##### Extract

Too young to work at a restaurant, Sage Wurtz ventured into a business few like to get their hands on.
The 13-year-old St. Albertan decided to be a pooper-scooper. That means he picks up the dog doo left on your neighbour’s lawn.
“I wanted extra money and I thought of a good way and I thought of that. I have my own dog so I do that a lot,” he said.
“I just thought it was a good idea.”
With temperatures rising above 20 degrees in the past weeks, the last snow has melted. That means six months’ worth of feces are defrosting on trails, and cooking in backyards.
In a dog-friendly city such as St. Albert it’s no wonder that Wurtz had his hands full already. In the three weeks since he started his business he cleaned about 10 yards.
His mom, Tabitha Wurtz, helps out by taking appointments and driving him around town. Equipped with gloves and a bag, Sage sweeps the grass while she makes sure the job gets done properly. Then the doo gets packed up and trucked off.
While the mother-son team still receives some awkward looks, Tabitha Wurtz said the business was a good idea.
“He’s been doing flyers for three years and it just doesn’t pay enough money so I thought it was a good idea. And it’s good money and teaching him responsibility,” she said.
The team offers a weekly service for $15 though Sage said he’s only done spring clean-ups for now. His customers pick what they pay.
“I made $130 before in one day. That’s the most I made,” he said.
A 20-year veteran in the business, Curtis Carter said there’s profit in poop but no passion.
The owner of Edmonton-based Canine Caddy first became a professional pooper-scooper to supplement his income. It pays the bills, he said, so he stuck with it.
Today, his company employs four full-time scoopers, paying them $20 to $25 an hour – as long as they bring their own truck. Weekly yard clean-ups cost $10.75, plus $3 per extra dog.
Carter said the scoopers work year-round no matter the weather.
“You have your pros and cons. In the summer it’s easy to pick it up, however then you deal with the nature of what you’re picking up such as the smell,” he said.
“Whereas in the winter it’s frozen, there is no smell. But then you are chipping it and you have to find it and you are dealing with the cold.”
This year was especially bad, he added. Due to the long winter, many people did not tend to their dog’s business and are now bombarding him with phone calls. In the past weeks, he had 300 one-time customers added to his regular 350 weekly jobs.
That’s a lot of work, he said, especially with small dogs where you barely see the pebble-like feces. Then there are also a few jobs like the one he turned down the other week.
“They weren’t little rocks, they were basketball sized boulders... It was layered and layered and layered and it was so thick,” he said.
“Really it was quite irresponsible of a dog owner to let their big dogs continuously defecate in an area that’s maybe 10 by three feet over a period of six months.”
Why clean it up?
Dealing with doodoo is a challenge, not just for those picking it up.
Leah Kongsrude, manager of community sustainability for the city of St. Albert, discovered E.coli bacteria in her last water quality tests of local storm water systems and the Sturgeon River. She suspects they came from feces in the water.
“We do have a lot of dogs here in St. Albert and unfortunately not everyone picks up after their dogs,” she said.
“In some cases if you have a yard and have a dog and you don’t clean it up on a regular basis, even rain falling on your yard can wash some of the E.coli on the street and it gets into the stormwater surge.”
E.coli bacteria can cause safety and health issues for people wading or swimming in the water. While there are also some ducks defecating in the water, Kongsrude said plant eaters don’t carry the same amount of bacteria.

##########
##### Collected material

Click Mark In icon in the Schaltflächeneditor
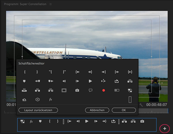Viewport: 173px width, 134px height. (24, 72)
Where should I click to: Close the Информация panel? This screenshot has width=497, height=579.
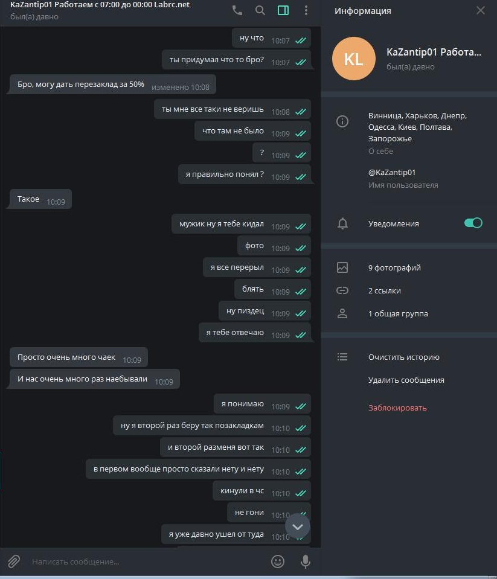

##########

Assignment: In the article on pooper-scooping, what does Canine Caddy charge for a weekly yard clean-up? Please give the figure as the article states it.

The answer: $10.75, plus $3 per extra dog.